If this parameter is not included then the Test-CsClientAuthentication cmdlet will use the certificate provisioning service configured for the Registrar pool.
| Type: | String |
| Aliases: | tu |
| Position: | Named |
| Default value: | None |
| Required: | False |
| Accept pipeline input: | False |
| Accept wildcard characters: | False |
| Applies to: | Lync Server 2013, Skype for Business Server 2015, Skype for Business Server 2019 |
-UserCredential
User credential object for the user account to be used in the test.
The value passed to UserCredential should be an object reference obtained by using the Get-Credential cmdlet.
For example, this code returns a credentials object for the user litwareinc\kenmyer and stores that object in a variable named $x:
$x = Get-Credential "litwareinc\kenmyer"
You need to supply the user password when running this command.
| Type: | PSCredential |
| Aliases: | uc |
| Position: | Named |
| Default value: | None |
| Required: | True |
| Accept pipeline input: | False |
| Accept wildcard characters: | False |
| Applies to: | Lync Server 2013, Skype for Business Server 2015, Skype for Business Server 2019 |
-UserSipAddress
SIP address of the user to be used in the test.

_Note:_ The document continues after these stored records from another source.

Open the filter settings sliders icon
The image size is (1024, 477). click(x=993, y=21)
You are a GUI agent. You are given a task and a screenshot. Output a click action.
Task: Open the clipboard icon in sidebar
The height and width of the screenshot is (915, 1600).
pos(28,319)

For example: -UserSipAddress sip:kenmyer@litwareinc.com.
| Type: | String |
| Aliases: | ua |
| Position: | Named |
| Default value: | None |
| Required: | True |
| Accept pipeline input: | False |
| Accept wildcard characters: | False |
| Applies to: | Lync Server 2013, Skype for Business Server 2015, Skype for Business Server 2019 |
Inputs
None.
Outputs
The Test-CsClientAuthentication cmdlet returns an instance of the Microsoft.Rtc.SyntheticTransactions.TaskOutput object.